Given entries
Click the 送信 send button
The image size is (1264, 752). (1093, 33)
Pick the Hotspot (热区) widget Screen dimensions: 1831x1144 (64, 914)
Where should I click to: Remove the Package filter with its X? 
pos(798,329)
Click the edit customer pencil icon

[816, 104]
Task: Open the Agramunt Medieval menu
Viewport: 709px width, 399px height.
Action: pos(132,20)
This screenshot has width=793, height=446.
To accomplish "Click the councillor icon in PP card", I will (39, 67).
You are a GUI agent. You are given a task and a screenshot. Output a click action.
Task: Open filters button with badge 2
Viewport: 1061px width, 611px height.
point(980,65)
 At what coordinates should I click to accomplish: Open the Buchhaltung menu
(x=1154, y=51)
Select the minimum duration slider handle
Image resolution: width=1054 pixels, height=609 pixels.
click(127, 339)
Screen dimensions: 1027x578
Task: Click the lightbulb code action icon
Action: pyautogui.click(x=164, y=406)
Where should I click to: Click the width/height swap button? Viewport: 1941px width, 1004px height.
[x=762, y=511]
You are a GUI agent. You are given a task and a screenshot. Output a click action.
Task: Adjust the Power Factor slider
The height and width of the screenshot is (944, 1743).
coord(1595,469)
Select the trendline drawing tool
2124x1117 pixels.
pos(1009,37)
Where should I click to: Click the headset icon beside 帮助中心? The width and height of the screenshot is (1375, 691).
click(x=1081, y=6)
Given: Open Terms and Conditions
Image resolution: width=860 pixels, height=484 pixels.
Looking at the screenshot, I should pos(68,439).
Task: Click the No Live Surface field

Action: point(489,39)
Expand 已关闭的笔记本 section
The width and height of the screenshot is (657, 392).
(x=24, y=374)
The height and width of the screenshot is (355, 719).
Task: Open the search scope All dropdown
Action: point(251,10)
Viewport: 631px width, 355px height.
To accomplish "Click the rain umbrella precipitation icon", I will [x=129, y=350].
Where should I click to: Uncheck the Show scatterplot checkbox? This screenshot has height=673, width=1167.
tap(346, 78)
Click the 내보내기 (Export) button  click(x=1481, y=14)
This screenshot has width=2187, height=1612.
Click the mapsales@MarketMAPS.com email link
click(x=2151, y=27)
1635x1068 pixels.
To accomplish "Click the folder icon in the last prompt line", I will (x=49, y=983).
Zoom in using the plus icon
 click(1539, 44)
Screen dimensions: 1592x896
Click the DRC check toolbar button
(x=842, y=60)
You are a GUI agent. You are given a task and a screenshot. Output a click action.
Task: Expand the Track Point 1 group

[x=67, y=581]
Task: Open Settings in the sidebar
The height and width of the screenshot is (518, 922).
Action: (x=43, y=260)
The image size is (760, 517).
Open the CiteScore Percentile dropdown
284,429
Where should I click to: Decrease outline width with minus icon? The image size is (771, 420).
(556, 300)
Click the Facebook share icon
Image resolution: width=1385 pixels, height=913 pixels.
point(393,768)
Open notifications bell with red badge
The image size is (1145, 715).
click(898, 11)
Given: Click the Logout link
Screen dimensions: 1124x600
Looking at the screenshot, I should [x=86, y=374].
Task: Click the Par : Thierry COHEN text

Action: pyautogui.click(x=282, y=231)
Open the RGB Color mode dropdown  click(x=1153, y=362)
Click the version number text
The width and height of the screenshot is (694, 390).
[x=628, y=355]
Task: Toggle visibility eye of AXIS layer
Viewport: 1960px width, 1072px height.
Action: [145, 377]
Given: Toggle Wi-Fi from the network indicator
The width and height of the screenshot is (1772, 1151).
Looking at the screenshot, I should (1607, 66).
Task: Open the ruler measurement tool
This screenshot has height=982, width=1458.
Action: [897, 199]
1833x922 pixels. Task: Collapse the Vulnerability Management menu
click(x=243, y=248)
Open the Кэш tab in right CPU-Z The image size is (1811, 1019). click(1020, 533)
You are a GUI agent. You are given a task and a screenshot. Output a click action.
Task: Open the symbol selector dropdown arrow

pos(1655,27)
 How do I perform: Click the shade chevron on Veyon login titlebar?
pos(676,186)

Problem to solve
All lines of the listing that contain the word "will" should be copied out.

Result
To accomplish "Click the councillor icon in PP card", I will (39, 67).
To accomplish "Click the rain umbrella precipitation icon", I will [x=129, y=350].
To accomplish "Click the folder icon in the last prompt line", I will (x=49, y=983).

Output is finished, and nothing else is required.